Colorado College Bulletin

Science...To Go!

By SUZANNE TREGARTHEN

Which is smarter, a rat or a mouse? Can you teach a rat to read? An eager assembly of fourth graders fired these questions -- and many more like them -- at Colorado College psychology paraprofessional Clint Towle '99 recently when he taught a special unit on rats at Redeemer Lutheran School in Colorado Springs. The pupils crowded around Towle, jostling for a chance to see the white laboratory rats, "Pinky" and "The Brain."

Kids at Redeemer Lutheran School

Towle visited the elementary school to present the capstone session in the students' first unit in Classical Literature, a new program at Redeemer. The students had just finished reading Mrs. Frisby and the Rats of NIMH, winner of the 1972 John Newberry Medal in American Literature. In the novel by Robert C. O'Brien, rats and mice imprisoned in the NIMH laboratory receive experimental injections that make them unusually wise, long-lived and crafty. The rats become so clever that they escape and later establish their own farming commune.
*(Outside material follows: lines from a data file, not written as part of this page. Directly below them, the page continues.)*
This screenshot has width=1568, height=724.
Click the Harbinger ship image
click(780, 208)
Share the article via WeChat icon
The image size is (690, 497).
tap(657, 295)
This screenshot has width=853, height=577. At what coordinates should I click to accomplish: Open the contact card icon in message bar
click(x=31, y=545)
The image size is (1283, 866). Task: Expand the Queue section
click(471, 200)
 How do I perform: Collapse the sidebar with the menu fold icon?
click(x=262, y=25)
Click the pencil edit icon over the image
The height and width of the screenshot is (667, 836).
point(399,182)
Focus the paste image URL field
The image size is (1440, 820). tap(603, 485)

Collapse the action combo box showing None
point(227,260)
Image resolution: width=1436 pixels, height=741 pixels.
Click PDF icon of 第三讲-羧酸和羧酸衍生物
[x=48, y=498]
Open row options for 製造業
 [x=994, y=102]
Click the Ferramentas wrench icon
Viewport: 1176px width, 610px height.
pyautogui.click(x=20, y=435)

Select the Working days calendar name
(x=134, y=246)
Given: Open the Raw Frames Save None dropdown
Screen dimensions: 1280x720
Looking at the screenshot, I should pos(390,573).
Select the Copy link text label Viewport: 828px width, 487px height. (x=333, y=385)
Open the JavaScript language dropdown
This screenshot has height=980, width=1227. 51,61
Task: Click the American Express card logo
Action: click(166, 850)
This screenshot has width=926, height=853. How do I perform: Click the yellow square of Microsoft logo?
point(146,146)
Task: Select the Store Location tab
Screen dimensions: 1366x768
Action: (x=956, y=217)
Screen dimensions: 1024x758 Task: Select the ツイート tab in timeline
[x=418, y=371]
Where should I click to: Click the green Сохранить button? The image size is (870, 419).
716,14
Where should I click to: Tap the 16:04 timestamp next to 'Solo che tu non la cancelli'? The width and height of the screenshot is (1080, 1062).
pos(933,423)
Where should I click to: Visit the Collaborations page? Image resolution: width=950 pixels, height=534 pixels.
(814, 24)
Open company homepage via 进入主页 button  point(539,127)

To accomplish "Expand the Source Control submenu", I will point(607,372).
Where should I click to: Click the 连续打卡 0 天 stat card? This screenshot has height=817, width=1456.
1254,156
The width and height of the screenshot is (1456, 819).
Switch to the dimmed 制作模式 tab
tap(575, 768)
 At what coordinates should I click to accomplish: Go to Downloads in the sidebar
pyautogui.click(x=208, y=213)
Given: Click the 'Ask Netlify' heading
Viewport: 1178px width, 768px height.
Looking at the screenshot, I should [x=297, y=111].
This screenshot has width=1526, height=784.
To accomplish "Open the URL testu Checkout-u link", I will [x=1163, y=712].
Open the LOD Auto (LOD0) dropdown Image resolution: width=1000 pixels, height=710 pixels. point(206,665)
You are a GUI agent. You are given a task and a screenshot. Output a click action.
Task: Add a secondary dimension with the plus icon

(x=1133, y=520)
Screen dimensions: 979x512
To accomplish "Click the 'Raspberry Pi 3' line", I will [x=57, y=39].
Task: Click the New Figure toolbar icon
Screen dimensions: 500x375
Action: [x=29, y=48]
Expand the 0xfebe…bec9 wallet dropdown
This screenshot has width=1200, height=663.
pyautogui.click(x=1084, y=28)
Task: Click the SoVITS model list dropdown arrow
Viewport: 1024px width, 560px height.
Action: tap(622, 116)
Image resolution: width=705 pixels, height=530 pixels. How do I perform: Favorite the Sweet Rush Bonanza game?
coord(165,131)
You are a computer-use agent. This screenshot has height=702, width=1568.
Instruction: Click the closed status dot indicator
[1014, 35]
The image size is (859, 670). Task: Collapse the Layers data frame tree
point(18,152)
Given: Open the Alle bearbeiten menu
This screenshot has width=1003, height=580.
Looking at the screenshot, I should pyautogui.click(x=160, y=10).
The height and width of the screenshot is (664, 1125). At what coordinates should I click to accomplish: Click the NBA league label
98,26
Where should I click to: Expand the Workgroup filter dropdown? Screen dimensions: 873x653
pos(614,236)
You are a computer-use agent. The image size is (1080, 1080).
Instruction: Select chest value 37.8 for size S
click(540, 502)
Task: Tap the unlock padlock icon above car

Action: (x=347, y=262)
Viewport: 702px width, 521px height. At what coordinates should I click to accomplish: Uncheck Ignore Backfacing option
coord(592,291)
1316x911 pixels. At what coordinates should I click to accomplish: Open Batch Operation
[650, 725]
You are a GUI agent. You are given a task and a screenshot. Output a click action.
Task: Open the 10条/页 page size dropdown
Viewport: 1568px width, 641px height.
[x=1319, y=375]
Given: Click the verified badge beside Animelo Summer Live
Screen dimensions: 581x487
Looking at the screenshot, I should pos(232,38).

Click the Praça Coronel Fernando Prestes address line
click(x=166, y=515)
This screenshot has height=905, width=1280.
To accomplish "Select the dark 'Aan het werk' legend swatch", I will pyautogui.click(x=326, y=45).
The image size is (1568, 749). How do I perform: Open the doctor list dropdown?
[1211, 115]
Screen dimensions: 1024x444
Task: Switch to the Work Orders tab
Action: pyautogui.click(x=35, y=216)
One particularly compelling feature of the book is its imaginative and informative presentation of the experiments performed at the fictional NIMH. Towle's lecture helped the young readers identify which elements of the text were reflective of real-world science and which were far-fetched.

Towle introduced the idea of rat training to the children, emphasizing the learning process known as chaining. "It's like when you learned to tie your shoes," he said. "First, you learned to cross the laces, then you learned to loop one lace under the other, then you learned to hold both laces and pull...," Towle explained, and a group of heads nodded in recognition. "Well, it's like that with the rats. We teach the rats to do various tricks by training them to associate basic tasks, such as pushing on a lever, with a reward (food)."

"Oh, I love science," fourth-grader Rica Molet signed as Towle passed out a take-home activity he had prepared for the children.

"This is great," added Principal David Meineke. "We've been wanting to get more people from CC involved in what we're doing here. I mean, the college is just down the street. It's terrific to see this kind of sharing."

It is precisely for the exchange of knowledge that the psychology department reaches out to schools such as Redeemer Lutheran School. Many Colorado College professors, students and staff participate at many different levels in public and private schools throughout the region.

Students in the CC neuroscience program, for example, have spoken to some 7,400 elementary school children in nearly 300 classrooms. About 1,000 high school students have heard CC neuroscience presenters, and numerous school teachers have brought students to campus to visit CC's Laboratory of Quantitative Neuromorphology, according to Neuroscience Director Professor Bob Jacobs.

The kids at Redeemer Lutheran School were certainly delighted by Clint Towle's presentation. Rather than send Towle a "thank you" card, the kids sent him a copy of the book he had never had the opportunity to read, Mrs. Frisby and the Rats of NIMH.